The Centers for Disease Control and Prevention (CDC) recommends getting a flu vaccine every year, since the influenza virus is constantly mutating. These vaccines help produce antibodies that will fight off particular strains of the virus, preventing them from dominating the immune system. In a new study, researchers have found out exactly how the virus destroys the immune system’s first line of defense, known as B cells, and spreads throughout the body.
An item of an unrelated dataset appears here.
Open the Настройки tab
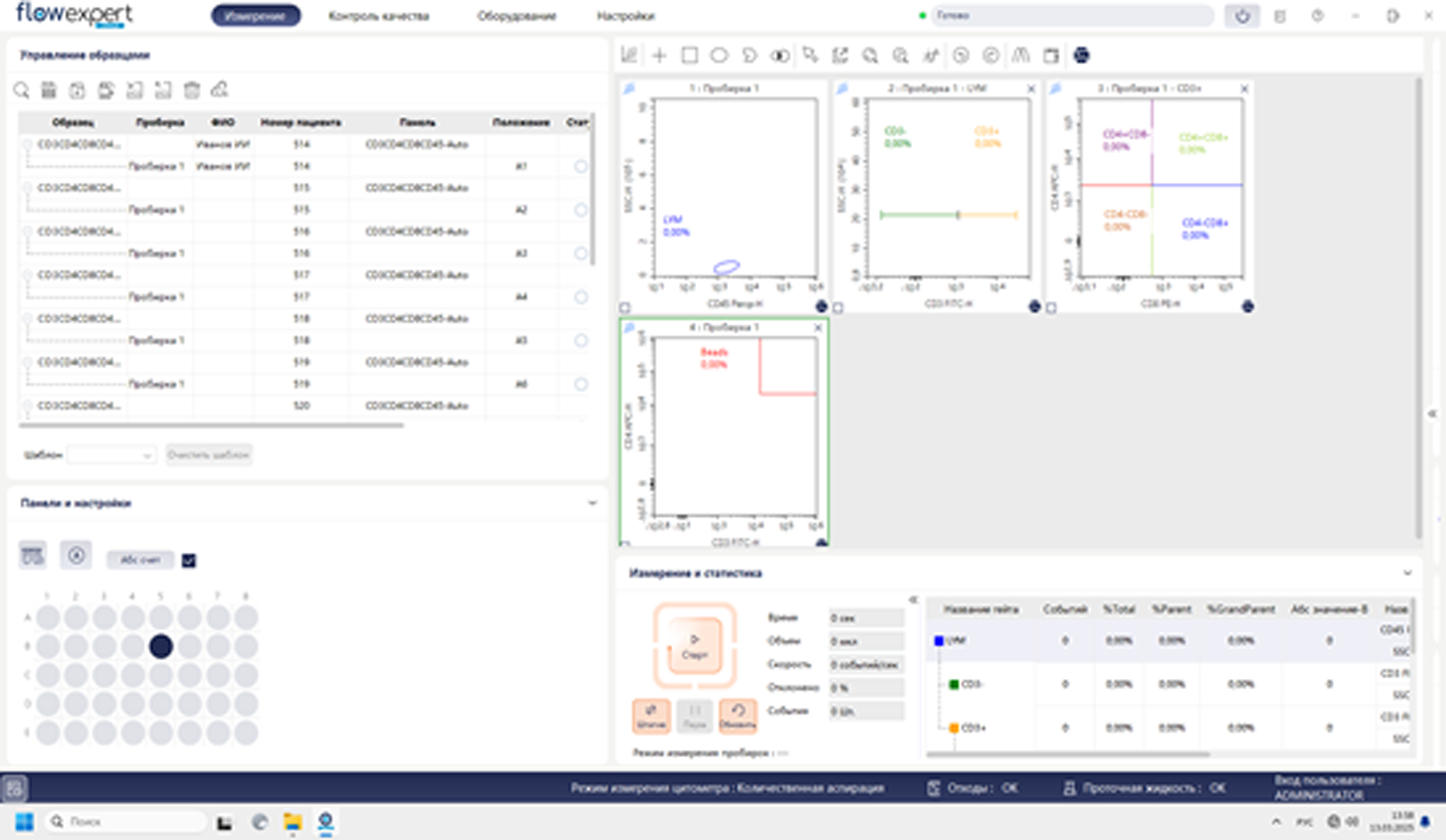Viewport: 1446px width, 840px height. point(625,16)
When the flu enters the body, the immune system produces virus-specific B cells, which are capable of creating antibodies. These cells’ receptors are able to bind onto virus particles, and reduce viral spread. They also carry information about the virus and its antibody to the lungs, where they’re able to fight off any other exposure to the virus through inhalation. But as influenza enters the body, it attaches to the B cell receptors and uses the receptors’ specificity to gain entry and block antibody production. This process allows the virus to kill off the first wave of B cells and spread before the immune system can produce a second wave.

“This is how the virus gains a foothold,” Stephanie Dougan, co-author of the study, and postdoctoral researcher at the Whitehead Institute of Biomedical Research, said in a statement. “The virus targets memory cells in the lung, which allows infection to be established — even if the immune system has seen this flu before.”
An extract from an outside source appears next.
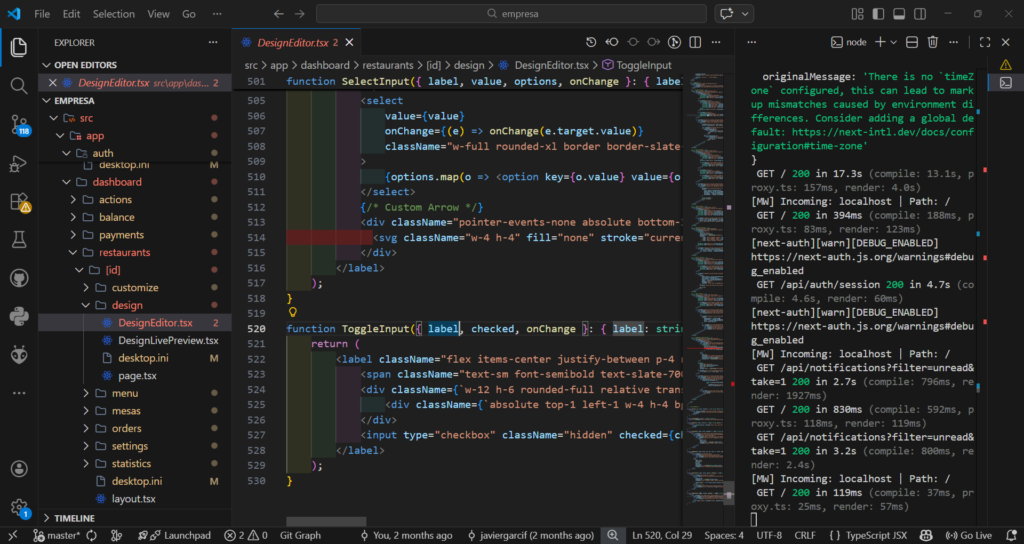Toggle the secondary side bar layout button
Screen dimensions: 1024x544
[921, 14]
This is just one of the ways influenza establishes infection, Joseph Ashour, another co-author of the study said. Children are most at risk for getting the flu due to their still-developing immune systems. Every year, about 20,000 children under five years old are hospitalized for complications related to the flu, according to the U.S. Department of Health & Human Services. Meanwhile, some strains of the virus are particularly deadly, such as H1N1, also known as the swine flu, which killed between 9,000 and 18,000 deaths from 2009 to 2010.

The researchers discovered the infection process by using a fluorescent protein-labeling technology to identify the influenza virus. Seeing where the virus travelled allowed them to isolate the B cells as they grabbed ahold. Then, using the B cells’ nuclei, and a cloning technique, they were able to produce mice that had influenza-specific B cells at levels high enough to track the virus’s interactions.

While the results offer new insights into the spread of the flu virus within the body, the researchers say that their model can be applied to other viruses as well. “We can now make highly effective immunological models for a variety of pathogens,” Dougan said in the statement. “This is actually a perfect model for studying memory in immune cells.”